Go基本库阅读:bufio库
目录
bufio
这个库是io库的实现,如果需要自行实现io库可以看一下这个库中Read和Write相关函数的实现。
本质上相当于io加上缓冲区。
参考:
- 1.4 bufio库
- 常见的表述,包括函数功能解释参考此文,本文不再赘述
- 源代码
- 代码
Reader
bufio的Reader本质上是io.Reader的wrap,只是多了一个缓冲区并进行了一些对应的实现
type Reader struct {
buf []byte
rd io.Reader // reader provided by the client
r, w int // buf read and write positions 其中r代表着缓冲区的开头,w代表着缓冲区的末尾
err error
lastByte int // last byte read for UnreadByte; -1 means invalid
lastRuneSize int // size of last rune read for UnreadRune; -1 means invalid
}
初始化函数,下列函数可以初始化并得到一个新的Reader
- NewReaderSize:根据给定的ReaderSize申请缓冲区
- NewReader:根据默认的ReaderSize申请缓冲区
- Reset:重置各项参数,如果本身是nil则用默认值申请缓冲区
常用到的工具函数:
- fill,从rd中读取chunk,填充缓冲区。总是会尝试写满缓冲区,并且每次调用前会先整理缓冲区。
读取系列
- Read,如果缓冲区无数据则直接调用io.Reader.Read;如果缓冲区有数据,则将缓冲区数据写入到数组中。
- Peek,读取n个字节而不让缓冲区前进(表现在代码中则是b.r不变)。会反复调用fill直到缓冲区满或者缓冲区中的有效元素达到指定的大小,很有bufio特色的函数,只有在有缓冲的情况下才能实现的功能。
- ReadSlice,读取到delimiter为止
- ReadByte,读取下一个字节的数据
- ReadLine,本质上是ReadSlice(’\n’)
ReadBytes和ReadSlice的区别:
- ReadSlice返回的对象是Reader中的buffer,因此可能会在下一次读的时候失效;在代码中可以比较清楚的看到返回值line直接就是b.buf。
- ReadBytes则进行了复制,对返回得到的full和frag进行了对应的复制,拷贝到新的数组上
- 但是ReadBytes本质上是调用了ReadSlice进行的,核心代码如下:
// collectFragments reads until the first occurrence of delim in the input. It
// returns (slice of full buffers, remaining bytes before delim, total number
// of bytes in the combined first two elements, error).
// The complete result is equal to
// `bytes.Join(append(fullBuffers, finalFragment), nil)`, which has a
// length of `totalLen`. The result is structured in this way to allow callers
// to minimize allocations and copies.
func (b *Reader) collectFragments(delim byte) (fullBuffers [][]byte, finalFragment []byte, totalLen int, err error) {
var frag []byte
// Use ReadSlice to look for delim, accumulating full buffers.
for {
var e error
frag, e = b.ReadSlice(delim)
if e == nil { // got final fragment
break
}
if e != ErrBufferFull { // unexpected error
err = e
break
}
// Make a copy of the buffer.
buf := make([]byte, len(frag))
copy(buf, frag)
fullBuffers = append(fullBuffers, buf)
totalLen += len(buf)
}
totalLen += len(frag)
return fullBuffers, frag, totalLen, err
}
Writer
类似,费事写了
Scanner
Scanner专门使用了一个文件src/bufio/scan.go来实现,结构体定义如下。简单来说,Scan是为了分词功能而设计的,可以将流式的输入切分成多个token。对于非流式的输入,使用strings或bytes中的Split会更简单一些。

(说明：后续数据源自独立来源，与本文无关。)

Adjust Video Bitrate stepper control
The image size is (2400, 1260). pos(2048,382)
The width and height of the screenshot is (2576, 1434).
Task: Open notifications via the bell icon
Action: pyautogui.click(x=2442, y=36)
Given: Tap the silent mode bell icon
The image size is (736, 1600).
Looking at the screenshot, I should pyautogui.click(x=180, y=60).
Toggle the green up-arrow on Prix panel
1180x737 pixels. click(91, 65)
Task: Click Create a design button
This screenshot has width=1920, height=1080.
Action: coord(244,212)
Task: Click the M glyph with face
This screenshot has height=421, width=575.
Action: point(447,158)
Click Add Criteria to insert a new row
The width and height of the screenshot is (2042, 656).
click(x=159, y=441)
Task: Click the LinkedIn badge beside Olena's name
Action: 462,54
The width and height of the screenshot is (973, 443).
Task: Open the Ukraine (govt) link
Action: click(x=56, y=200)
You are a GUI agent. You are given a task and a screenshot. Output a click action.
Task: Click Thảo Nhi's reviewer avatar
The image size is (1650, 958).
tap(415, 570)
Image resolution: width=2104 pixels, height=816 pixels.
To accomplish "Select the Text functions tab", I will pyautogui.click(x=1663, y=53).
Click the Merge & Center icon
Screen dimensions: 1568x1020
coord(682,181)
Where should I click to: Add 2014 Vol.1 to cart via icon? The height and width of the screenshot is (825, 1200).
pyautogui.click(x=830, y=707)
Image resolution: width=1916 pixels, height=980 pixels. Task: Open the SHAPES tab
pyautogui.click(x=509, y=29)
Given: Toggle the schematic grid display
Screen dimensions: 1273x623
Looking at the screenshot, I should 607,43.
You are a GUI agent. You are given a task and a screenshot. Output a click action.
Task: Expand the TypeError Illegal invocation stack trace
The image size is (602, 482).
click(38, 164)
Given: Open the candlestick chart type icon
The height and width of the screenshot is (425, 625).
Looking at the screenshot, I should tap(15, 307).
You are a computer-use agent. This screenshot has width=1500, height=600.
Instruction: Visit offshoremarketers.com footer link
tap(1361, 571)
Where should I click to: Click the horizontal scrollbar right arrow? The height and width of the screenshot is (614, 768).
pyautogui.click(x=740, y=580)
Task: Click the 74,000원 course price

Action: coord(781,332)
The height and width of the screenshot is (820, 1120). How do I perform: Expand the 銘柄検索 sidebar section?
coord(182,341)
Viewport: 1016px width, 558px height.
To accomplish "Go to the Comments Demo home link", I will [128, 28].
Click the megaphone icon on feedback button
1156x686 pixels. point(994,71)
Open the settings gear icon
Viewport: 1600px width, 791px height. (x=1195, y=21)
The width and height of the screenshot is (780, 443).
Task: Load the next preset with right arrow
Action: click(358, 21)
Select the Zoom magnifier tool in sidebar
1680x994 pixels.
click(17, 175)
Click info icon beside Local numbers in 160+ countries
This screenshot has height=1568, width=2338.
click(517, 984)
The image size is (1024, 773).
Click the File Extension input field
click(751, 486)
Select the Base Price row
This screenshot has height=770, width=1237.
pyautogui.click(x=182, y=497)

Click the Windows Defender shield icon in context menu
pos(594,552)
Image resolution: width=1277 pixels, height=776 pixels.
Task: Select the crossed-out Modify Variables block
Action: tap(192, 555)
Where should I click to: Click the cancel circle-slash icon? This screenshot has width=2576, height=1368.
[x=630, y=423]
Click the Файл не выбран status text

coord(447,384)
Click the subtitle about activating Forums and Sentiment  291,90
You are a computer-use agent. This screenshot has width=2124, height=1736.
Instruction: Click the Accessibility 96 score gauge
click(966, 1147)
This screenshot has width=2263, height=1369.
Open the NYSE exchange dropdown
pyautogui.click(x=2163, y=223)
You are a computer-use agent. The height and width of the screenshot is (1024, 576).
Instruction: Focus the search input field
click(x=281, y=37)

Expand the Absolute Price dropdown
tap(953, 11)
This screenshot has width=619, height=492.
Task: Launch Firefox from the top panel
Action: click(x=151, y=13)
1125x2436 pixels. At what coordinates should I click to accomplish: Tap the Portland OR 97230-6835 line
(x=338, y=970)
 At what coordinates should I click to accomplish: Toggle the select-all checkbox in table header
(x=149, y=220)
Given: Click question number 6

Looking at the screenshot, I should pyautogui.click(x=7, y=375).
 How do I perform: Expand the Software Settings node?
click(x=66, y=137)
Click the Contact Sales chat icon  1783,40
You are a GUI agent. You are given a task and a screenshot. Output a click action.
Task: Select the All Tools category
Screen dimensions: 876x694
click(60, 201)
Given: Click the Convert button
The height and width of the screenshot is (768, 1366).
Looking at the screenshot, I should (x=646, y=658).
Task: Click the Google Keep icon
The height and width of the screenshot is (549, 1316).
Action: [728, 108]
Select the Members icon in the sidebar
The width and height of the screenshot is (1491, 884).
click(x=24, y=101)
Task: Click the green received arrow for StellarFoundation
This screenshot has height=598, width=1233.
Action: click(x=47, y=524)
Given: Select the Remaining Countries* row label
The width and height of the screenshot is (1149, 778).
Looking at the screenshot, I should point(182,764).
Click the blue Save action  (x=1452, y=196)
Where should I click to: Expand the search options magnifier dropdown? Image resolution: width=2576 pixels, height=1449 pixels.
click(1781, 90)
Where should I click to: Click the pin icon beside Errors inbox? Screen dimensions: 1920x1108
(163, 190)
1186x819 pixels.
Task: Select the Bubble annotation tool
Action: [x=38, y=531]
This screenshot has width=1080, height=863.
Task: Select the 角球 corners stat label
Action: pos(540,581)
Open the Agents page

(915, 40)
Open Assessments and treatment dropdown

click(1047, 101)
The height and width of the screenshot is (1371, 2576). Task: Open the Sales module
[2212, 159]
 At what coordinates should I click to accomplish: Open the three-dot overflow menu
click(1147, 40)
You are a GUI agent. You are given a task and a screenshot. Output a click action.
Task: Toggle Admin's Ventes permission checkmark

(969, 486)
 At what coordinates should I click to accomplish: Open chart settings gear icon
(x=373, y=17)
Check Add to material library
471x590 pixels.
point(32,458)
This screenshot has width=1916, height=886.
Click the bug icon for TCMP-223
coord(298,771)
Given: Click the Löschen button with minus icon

// Scanner provides a convenient interface for reading data such as
// a file of newline-delimited lines of text. Successive calls to
// the Scan method will step through the 'tokens' of a file, skipping
// the bytes between the tokens. The specification of a token is
// defined by a split function of type SplitFunc; the default split
// function breaks the input into lines with line termination stripped. Split
// functions are defined in this package for scanning a file into
// lines, bytes, UTF-8-encoded runes, and space-delimited words. The
// client may instead provide a custom split function.
//
// Scanning stops unrecoverably at EOF, the first I/O error, or a token too
// large to fit in the buffer. When a scan stops, the reader may have
// advanced arbitrarily far past the last token. Programs that need more
// control over error handling or large tokens, or must run sequential scans
// on a reader, should use bufio.Reader instead.
//
type Scanner struct {
r io.Reader // The reader provided by the client.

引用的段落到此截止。